My So-Called Second Life - Part VII
I had a question in the Gibson forums about the interaction with the audience that you get when you perform in Second Life. It's probably easy to assume this is a one-dimensional experience in a 3D world. But I'm here to tell you, its not. On the performer's end, they sit in front of their computers, with their microphones routed into their audio interfaces, streaming sound into the "venue" they are playing in on Second Life. What you see in the real world when you're playing is your computer and gear, but you also see the Second Life software and the audience that's gathered to hear you.
This means you're looking at real people, represented by their avatars. They are able to show their appreciation in a number of ways. Any seasoned resident of Second Life has some kind of "audience" script they can easily access, which produces cheers, applause, whistling, shouts of bravo and more, while animating the avatar to appear to be enthusiastic about what they've been hearing. They might be animated to jump up and down, throw up the universal sign for "rock on" with the index and pinky fingers extended while their heads bob, or any other number of animations.
The audience is also able to interact with each other and with the performers by typing their thoughts into their keyboard, which appears onscreen for a few seconds (or longer in a sub-window you can open). There you might see things like "awesome" or "dude you rip!" come up on the screen in real time as you perform. This gives you an uncanny sense of connection to the people listening. I know, it sounds weird, but it does.
Because of the time it takes to stream your audio to the venue and the time they hear it, there is a delay of around 15 seconds or so. Interestingly enough, that works out about right. If I play a song and end it on a chord and let it ring, as the notes naturally fade I tend to hear the audience applause and cheers timed pretty well. That lets me know they love what I'm doing and eggs me on to play more.

_INFORMATION SUPPLIED_
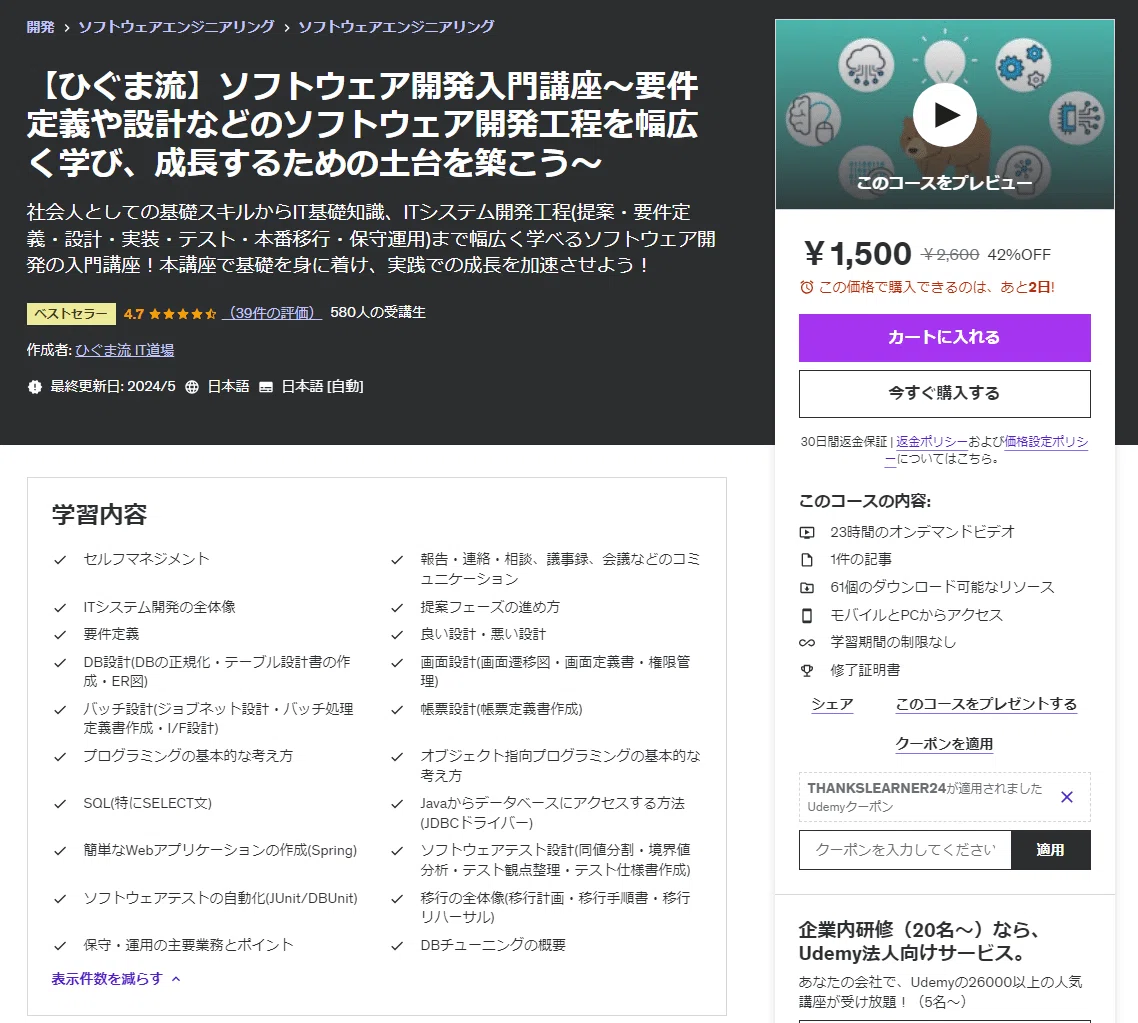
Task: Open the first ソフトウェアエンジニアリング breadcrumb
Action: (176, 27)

* * *

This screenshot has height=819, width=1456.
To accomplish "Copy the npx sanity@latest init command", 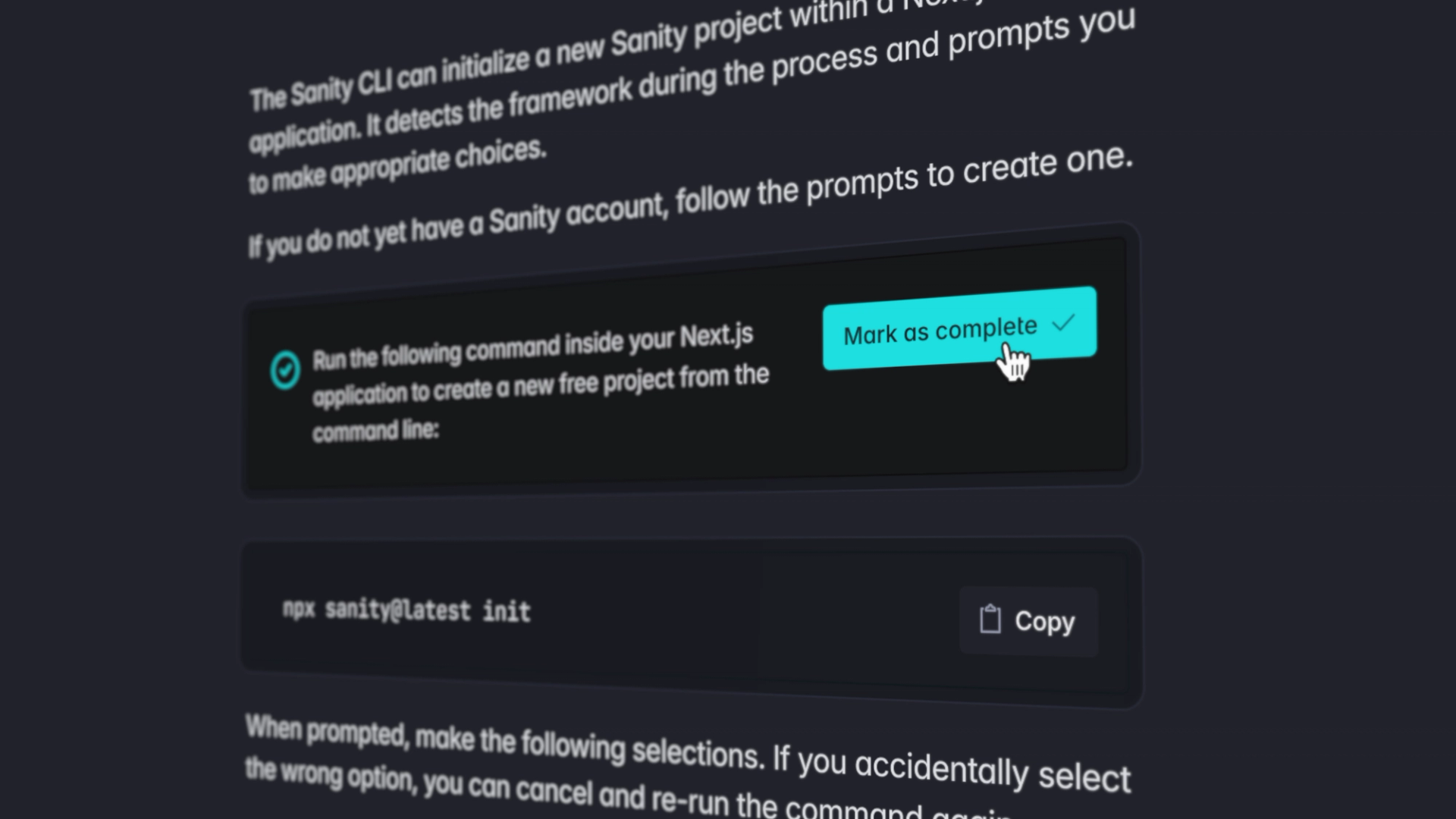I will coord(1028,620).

_DIRECTIONS_
(1) In the piece on performing in Second Life, about how long is the delay between a performer streaming audio and the audience hearing it?
(2) Extend the piece on performing in Second Life past its final sentence.

_RESULTS FOR THE EXERCISE_
(1) Around 15 seconds.

(2)
And of course, another thing that creates a nice bond with the audience is when you're playing a song and hear the tell-tale sound of "cah-ching" that means you've been giving a tip by an appreciative audience member. Nothing like money to make a nice connection. Then after the show, the audience is also able to instant message chat with you, either one on one, or in the open so everyone can see what they've said and your response.
When I did my first show in Second Life, after it was done, I was amazed at the real-life feeling of having just played a gig to a packed club. It was in fact the same buzz, the same high that you get when you've held an audience in person. The feeling was no different. I recall walking into the bedroom and telling my wife how bizarre it was to have this sensation of having just played at a club to a packed house juxtaposed to being in my home while feeling it. I'd never experienced that before. Anyone who has played a packed club and brought the house down knows the buzz I'm referring to here. It was a strange feeling to have that going on while I was in my own house.
I'm off the track a bit from the technical tips for getting into SL as a musician, and I'll get back there this week, but I wanted to address this topic since its come up in the forums. Yes, you get a unique interaction with your audience, its not a stale clinical feeling of playing into a microphone in your home studio, but the feeling of a real, live concert. And as well it should be, because that is exactly what you've just done.